La volonté de Manuel Valls – il ne s’en est jamais caché – est de transformer, refonder un parti démocrate à l’italienne sur la base de la défaite de la gauche, de sa mort. Il ne veut pas « sauver » le PS, il veut le « sortir » de cette gauche dont il ne veut plus pour aller vers de nouveaux horizons qui ouvrent une belle place aux politiques démagogiques qu’elles soient d’extrême-droite ou plus « chewing-gum » comme en Italie justement. Seule, pour l’instant, l’Espagne offre une alternative avec « Podemos » qui devra résister à l’entonnoir du pouvoir. Le PSOE, comme le labour est en train d’éclater. le débat est profond entre les tenants de la gauche – « vraie » n’est même pas nécessaire – et l’adhésion pure et simple au libéralisme.

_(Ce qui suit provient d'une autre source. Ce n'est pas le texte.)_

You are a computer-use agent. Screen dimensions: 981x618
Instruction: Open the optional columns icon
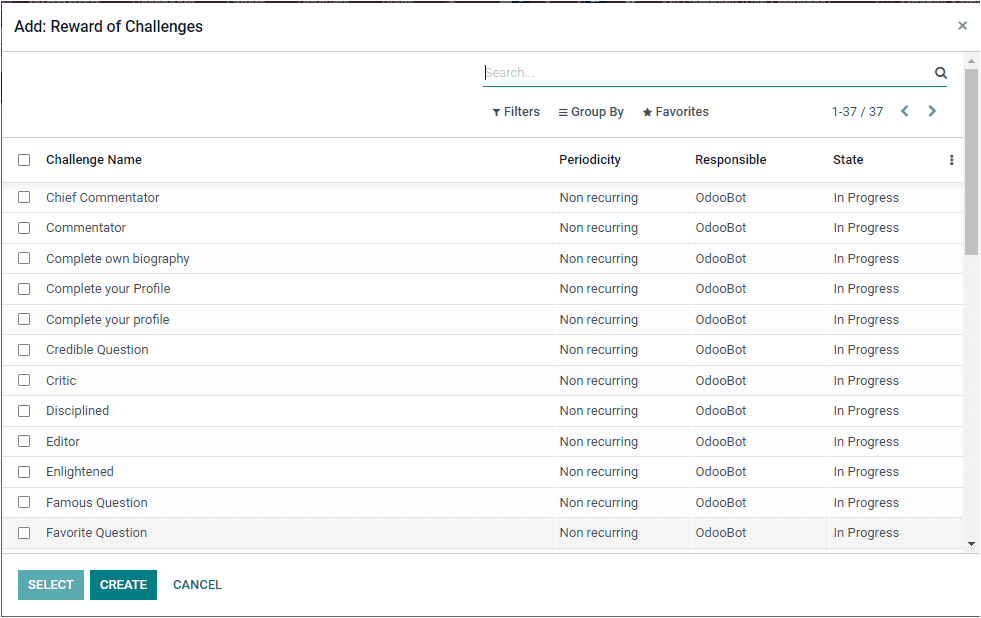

Un débat qui n’intéresse pas seulement le PS, mais l’ensemble du « peuple de gauche » pour utilise run terme qui ne veut rien dire mais sert d’image.
Pour reprendre la chronique de Guetta, la crise profonde de la social-démocratie est en lien avec la déstructuration de la forme sociale de l’État via l’adoption des politiques d’inspiration libérale qui bloque toute possibilité de réformes sociales pour améliorer le niveau de vie du plus grand nombre et, au-delà, toute vision d’avenir.